- Born: 1966 (age 59–60) San Juan, Puerto Rico
- Known for: photography, painting, installation art, performance art
- Website: https://www.carlosbetancourt.com/

= Carlos Betancourt (artist) =

Puerto Rican artist

Carlos Betancourt (born 1966) is a Puerto Rican artist. A multimedia artist based in Miami, he was an influential artist in that city following his arrival in the region of Wynwood in the 1980s.
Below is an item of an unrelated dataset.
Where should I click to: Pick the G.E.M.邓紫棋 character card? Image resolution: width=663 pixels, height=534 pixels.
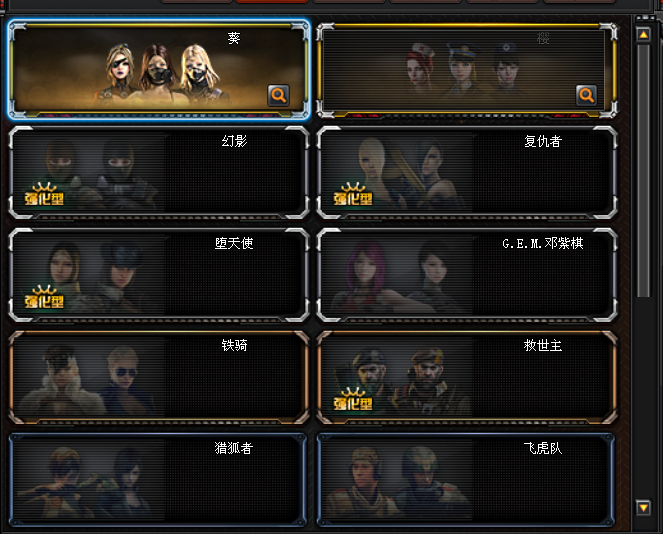point(467,275)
Born of Cuban immigrants in San Juan, Betancourt came to America with his family in 1981 when he was 15, settling in Miami. Despite an early pursuit of architecture, he decided to pursue design, working in photography, painting, sculpture, installation, and performance art, among others. He opened a studio and storefront named "Imperfect Utopia" in South Beach which in the 1990s was visited by a number of celebrities. In 1995, he was named by People magazine one of its 50 most beautiful people in the world. By 2002, his works were exhibiting internationally, with a solo exhibition at the Casa Museo Palacio Spínola in the Canary Islands. In 2015, his work was collected in a coffee table book named after his art studio, published by Italian publisher Rizzoli Libri. With a foreword by Richard Blanco, the book explores the first 25 years of Betancourt's career. That same year, in November, he mounted a solo exhibition at the Puerto Rico Museum of Contemporary Art. In 2018, he received a Florida Prize from the Orlando Museum of Art. His work is part of the permanent collection of the National Portrait Gallery of the United States.